BRIEF: Return the full Halloween blog post below, word for word.

TEXT EXTRACT:
◇ ◇ ◇ ◇ ◇
Today’s blog is a team effort of Kelly Over and Sharon Gripp. Kelly had the idea and wrote most of it, and Sharon added a bit more text and jazzed it up a bit. We hope you enjoy it!

HAPPY HALLOWEEN from the Pesticide Education Program! Since our blog happens to come out on October 31st this year, we wanted to appropriately show patronage to the holiday. After all, no Halloween celebration would be complete without candy corn, popcorn balls, witches’ laughter, colorful costumes, and scary masks.

So why do we wear masks around Halloween? Some historians trace the first use of the mask to Samhain, a Celtic festival that was a celebration of the end of summer, an appreciation for a bountiful harvest season, and also the preparation for the upcoming winter months. Since Celts believed unusual apparitions (or “ghosts”) could enter their homes at this time, the Celts would wear frightening masks to keep any harm away. (1, 2)
◇ ◇ ◇ ◇ ◇
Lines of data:
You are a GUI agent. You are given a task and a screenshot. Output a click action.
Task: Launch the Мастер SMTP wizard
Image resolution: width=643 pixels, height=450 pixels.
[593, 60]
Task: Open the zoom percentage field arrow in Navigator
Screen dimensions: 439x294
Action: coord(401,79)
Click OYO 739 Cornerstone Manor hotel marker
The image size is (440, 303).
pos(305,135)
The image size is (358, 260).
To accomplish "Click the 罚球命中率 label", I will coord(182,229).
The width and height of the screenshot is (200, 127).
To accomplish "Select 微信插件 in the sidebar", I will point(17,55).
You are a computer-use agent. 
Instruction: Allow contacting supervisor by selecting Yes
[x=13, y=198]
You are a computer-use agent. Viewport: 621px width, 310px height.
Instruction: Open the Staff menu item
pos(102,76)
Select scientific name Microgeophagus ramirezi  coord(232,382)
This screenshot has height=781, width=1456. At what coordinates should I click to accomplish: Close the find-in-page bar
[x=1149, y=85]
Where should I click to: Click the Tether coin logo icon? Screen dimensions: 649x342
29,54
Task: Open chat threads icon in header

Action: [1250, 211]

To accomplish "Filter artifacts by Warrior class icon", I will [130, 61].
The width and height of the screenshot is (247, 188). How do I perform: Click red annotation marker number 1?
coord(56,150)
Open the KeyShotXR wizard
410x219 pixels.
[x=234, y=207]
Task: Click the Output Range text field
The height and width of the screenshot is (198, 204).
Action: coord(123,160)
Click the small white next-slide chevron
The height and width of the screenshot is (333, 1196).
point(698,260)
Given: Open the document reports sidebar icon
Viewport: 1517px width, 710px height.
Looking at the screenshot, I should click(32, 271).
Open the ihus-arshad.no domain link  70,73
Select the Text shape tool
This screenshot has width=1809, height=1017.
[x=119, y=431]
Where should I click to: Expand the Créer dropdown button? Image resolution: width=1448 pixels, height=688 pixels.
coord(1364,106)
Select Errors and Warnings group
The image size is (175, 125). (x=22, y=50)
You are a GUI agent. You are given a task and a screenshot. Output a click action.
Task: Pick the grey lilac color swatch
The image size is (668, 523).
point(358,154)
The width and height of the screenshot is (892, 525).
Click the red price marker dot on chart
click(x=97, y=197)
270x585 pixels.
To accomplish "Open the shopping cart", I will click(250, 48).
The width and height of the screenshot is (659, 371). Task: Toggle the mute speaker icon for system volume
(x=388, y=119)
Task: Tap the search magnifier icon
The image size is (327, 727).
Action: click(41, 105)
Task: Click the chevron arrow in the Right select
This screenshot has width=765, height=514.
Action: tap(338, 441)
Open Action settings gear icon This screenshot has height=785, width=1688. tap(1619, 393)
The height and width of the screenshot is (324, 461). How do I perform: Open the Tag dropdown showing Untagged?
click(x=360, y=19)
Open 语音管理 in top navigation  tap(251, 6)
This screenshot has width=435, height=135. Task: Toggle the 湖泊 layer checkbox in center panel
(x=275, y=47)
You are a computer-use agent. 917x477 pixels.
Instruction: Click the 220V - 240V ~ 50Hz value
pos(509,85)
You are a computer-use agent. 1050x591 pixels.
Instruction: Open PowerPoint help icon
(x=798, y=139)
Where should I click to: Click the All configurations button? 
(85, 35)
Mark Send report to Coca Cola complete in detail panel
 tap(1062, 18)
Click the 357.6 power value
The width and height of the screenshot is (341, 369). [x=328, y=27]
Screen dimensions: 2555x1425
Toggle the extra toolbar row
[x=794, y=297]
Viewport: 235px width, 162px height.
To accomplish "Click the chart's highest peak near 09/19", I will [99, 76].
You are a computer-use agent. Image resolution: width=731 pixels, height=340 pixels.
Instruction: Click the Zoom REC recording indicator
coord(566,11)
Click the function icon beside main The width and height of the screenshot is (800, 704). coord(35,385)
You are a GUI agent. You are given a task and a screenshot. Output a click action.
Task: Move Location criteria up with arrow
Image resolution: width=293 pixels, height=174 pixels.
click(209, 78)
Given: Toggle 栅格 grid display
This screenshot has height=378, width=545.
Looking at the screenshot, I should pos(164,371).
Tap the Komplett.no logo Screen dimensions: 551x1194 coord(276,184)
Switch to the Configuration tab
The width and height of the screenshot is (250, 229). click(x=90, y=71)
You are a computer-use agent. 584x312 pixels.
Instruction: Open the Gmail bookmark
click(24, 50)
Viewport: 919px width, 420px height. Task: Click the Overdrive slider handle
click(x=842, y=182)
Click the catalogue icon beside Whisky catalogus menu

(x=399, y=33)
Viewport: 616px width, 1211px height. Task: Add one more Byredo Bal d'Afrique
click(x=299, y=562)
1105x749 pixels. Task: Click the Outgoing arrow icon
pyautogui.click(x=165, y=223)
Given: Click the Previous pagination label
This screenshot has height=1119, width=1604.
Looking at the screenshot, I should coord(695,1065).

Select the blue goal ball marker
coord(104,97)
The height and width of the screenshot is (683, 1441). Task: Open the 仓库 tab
◇ ◇ ◇ ◇ ◇
RESPONSE TO THE EXERCISE:
Today’s blog is a team effort of Kelly Over and Sharon Gripp. Kelly had the idea and wrote most of it, and Sharon added a bit more text and jazzed it up a bit. We hope you enjoy it!

HAPPY HALLOWEEN from the Pesticide Education Program! Since our blog happens to come out on October 31st this year, we wanted to appropriately show patronage to the holiday. After all, no Halloween celebration would be complete without candy corn, popcorn balls, witches’ laughter, colorful costumes, and scary masks.

So why do we wear masks around Halloween? Some historians trace the first use of the mask to Samhain, a Celtic festival that was a celebration of the end of summer, an appreciation for a bountiful harvest season, and also the preparation for the upcoming winter months. Since Celts believed unusual apparitions (or “ghosts”) could enter their homes at this time, the Celts would wear frightening masks to keep any harm away. (1, 2)